Selection:
Since my MA research is about the influencing factors on English language learning, it got me wondering about whether students of English in the UK ever meet anyone who has the patience to help them in this way. I seriously doubt it. I don’t imagine many of my respondents will say ‘I studied in England and everyone I spoke to wanted to help’. Picture a grumpy pub landlord saying ‘Yes of course I can explain the use of the present perfect. Oh and have some free food and wine too!’
I may be wrong though. Adrian Holliday would say that I’m ‘othering’ or ‘essentialising’ (1) about my own culture. That is, I’m making assumptions based on the stereotypical attributes of people from a particular country. People in the UK are: individualistic, capitalist and hence less likely to be hospitable and give time to someone without the expectation of financial gain.
Greece, however, is a different story.

Given request A:
Answer these from the passage about learning English:
(i) What is the writer's MA research about?
(ii) Which two terms does the writer say Adrian Holliday would use for the writer's view of their own culture?
(iii) Which country does the passage call "a different story"?
Given request B:
Put this sentence from the passage about learning English into Spanish: "That is, I’m making assumptions based on the stereotypical attributes of people from a particular country."
Given request C:
Pick up the passage about learning English after its last sentence and write the next part.
The data that comes next is separate from the passage about learning English.

Data lines:

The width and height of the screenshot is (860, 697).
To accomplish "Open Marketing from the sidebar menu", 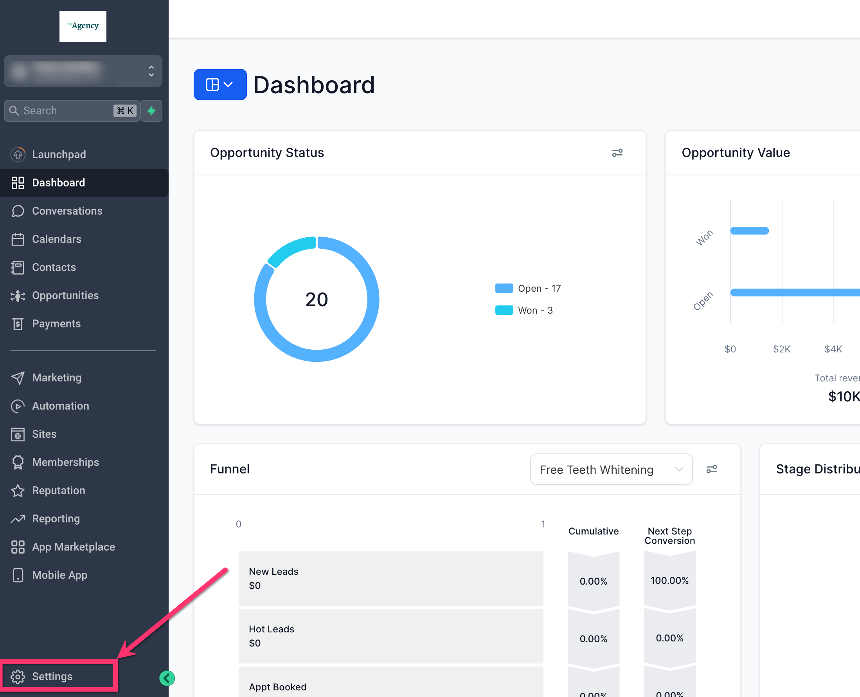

Task result A:
(i) The influencing factors on English language learning
(ii) 'Othering' or 'essentialising'
(iii) Greece

Task result B:
Es decir, estoy haciendo suposiciones basadas en los atributos estereotipados de las personas de un país en particular.

Task result C:
There’s even a word for this phenomenon from Greek mythology: ‘filoxenia’, which can be said to be the opposite of xenophobia. Basically, (I’m ‘othering’ again) Greek people are hospitable to foreigners.
Where do these differences come from? Is it to do with the climate? In the summer in Greece everything slows down. And what do people do? They chill out. They chat. The other day, after shamefacedly admitting to one Greek friend that I’d just walked to the beach then done nothing all afternoon, she said ‘It’s normal to do nothing when it’s hot. And it’s a 5km walk there and back- that’s not nothing!’. Thus my busy-Britishness revealed itself. (I have henceforth decided to make an effort to do absolutely nothing for at least four hours a day in attempt to liberate myself from such embarrassing capitalist tendencies. This is actually way more difficult than it sounds, hence why I’m currently lying in a hammock… writing a blog post).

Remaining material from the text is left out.